Há ainda duas agências estaduais que fiscalizam prestadoras privadas. Uma é a Arsam, que fiscaliza a Águas do Amazonas, abastecedora da capital Manaus. A outra é a Agenersa, do Rio de Janeiro, que fiscaliza a Prolagos e a Juturnaíba. A primeira empresa abastece cidades da Região dos Lagos, no norte fluminense, e a segunda, Saquarema, Araruama e Silva Jardim. A companhia estadual Cedae, que distribuiu água a parte da população do Rio, não é atualmente submetida a nenhuma agência reguladora.
Walder Suriani, da Aesbe, destaca que alguns outros Estados já possuem agências com competência legal para regular saneamento, mas que ainda não o fazem, pois, por enquanto, só cuidam de outros serviços. É o caso de Alagoas, com a Arsal, da Paraíba, com a ARPB, de Mato Grosso do Sul, com a Agepan, e do Pará, com a Arcon.
A lei aprovada permite tanto agências estaduais fiscalizando serviços locais quanto agências locais fiscalizando empresas estaduais ou regionais. Um exemplo já em funcionamento desse segundo arranjo de estrutura regulatória é a Arsban, do município de Natal, agência encarregada da regulação e fiscalização, no âmbito da capital, dos serviços prestados pela Caern, companhia pertencente ao Estado do Rio Grande do Norte.
Em Campo Grande (MS), Cachoeiro do Itapemirim (ES) e Joinville (SC), também foram criadas agências municipais - respectivamente ARCG, Agersa e Amae - , mas em função de operadores locais.
Os contratos que forem firmados ou renovados a partir da entrada em vigor do novo marco regulatório entre os municípios e as empresas prestadoras de serviço se sujeitam, sem dúvida, à exigência de fiscalização e regulação de tarifas por agência reguladora independente. Mas há controvérsias sobre como fica a situação naqueles municípios cujos contratos ainda estão longe de vencer.
"Não há norma de transição prevista, o que pode gerar dúvidas sobre prazos de implementação e implicações sobre situações contratuais já existentes", alerta o superintendente da Aesbe.
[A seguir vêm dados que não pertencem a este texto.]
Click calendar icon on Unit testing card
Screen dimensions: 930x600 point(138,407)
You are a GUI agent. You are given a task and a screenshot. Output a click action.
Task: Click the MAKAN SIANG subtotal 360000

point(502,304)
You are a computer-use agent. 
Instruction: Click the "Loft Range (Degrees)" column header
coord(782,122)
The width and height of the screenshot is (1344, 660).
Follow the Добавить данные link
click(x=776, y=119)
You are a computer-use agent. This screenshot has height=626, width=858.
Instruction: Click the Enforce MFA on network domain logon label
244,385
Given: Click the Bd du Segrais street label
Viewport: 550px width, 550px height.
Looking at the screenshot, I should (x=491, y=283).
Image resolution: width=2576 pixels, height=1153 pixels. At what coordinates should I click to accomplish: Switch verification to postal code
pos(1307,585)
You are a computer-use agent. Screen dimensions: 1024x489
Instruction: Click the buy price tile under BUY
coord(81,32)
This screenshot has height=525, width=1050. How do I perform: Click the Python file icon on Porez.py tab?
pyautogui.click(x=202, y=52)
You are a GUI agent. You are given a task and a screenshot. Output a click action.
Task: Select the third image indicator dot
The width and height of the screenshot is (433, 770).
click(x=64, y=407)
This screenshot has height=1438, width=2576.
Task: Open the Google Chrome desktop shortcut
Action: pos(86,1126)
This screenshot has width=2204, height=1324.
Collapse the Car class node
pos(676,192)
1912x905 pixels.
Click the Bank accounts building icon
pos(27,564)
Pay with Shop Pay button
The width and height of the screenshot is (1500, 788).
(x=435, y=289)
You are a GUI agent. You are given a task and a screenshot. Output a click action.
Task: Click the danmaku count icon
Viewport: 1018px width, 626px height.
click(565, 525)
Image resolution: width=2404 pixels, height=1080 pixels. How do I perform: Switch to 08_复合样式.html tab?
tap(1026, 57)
Carlos Henrique da Cruz Lima, presidente da Abcon, acha que a estruturação e designação de agências reguladoras onde elas ainda não atuam deve ocorrer o mais rápido possível. Principalmente onde há contratos precários com companhias estaduais, "esse será um clamor da sociedade". Na sua opinião, os contratos podem ser adaptados para prever a atuação das agências, sem que necessariamente se alterem demais normas pactuadas.
Diferente dele pensa Ricardo Simões, diretor financeiro da Copasa, companhia de saneamento controlada pelo Estado de Minas Gerais. "Não há razão para fazer qualquer alteração nos contratos", diz Simões. Para ele, o fato de não haver intervenção de agência reguladora não significa que não haverá fiscalização do cumprimento dos contratos por ambas as partes.
A Abcon quer pressa na montagem da estrutura de regulação, pois entende que isso é fundamental para criar um ambiente mais seguro a expansão dos investimentos privados em saneamento. As operadoras privadas detêm, atualmente, 65 concessões para abastecimento d'água e coleta de esgoto em cerca de 80 municípios, o que representa 5% do mercado atendido. A Abcon estima que essa fatia possa chegar a 30% na medida em que a nova e mais forte estrutura regulatória for implementada.
Uma parte desse crescimento será buscada em municípios que ainda não delegam os serviços. Mas também haverá disputa de espaço com as companhias estaduais, hoje presentes em aproximadamente 3,9 mil municípios do país. Cruz Lima lembra que, em cerca de 1,5 mil deles, os contratos com as estatais "já venceram ou vão vencer nos próximos dois ou três anos". Ele espera que parte dessas concessões sejam conquistadas pelas empresas privadas.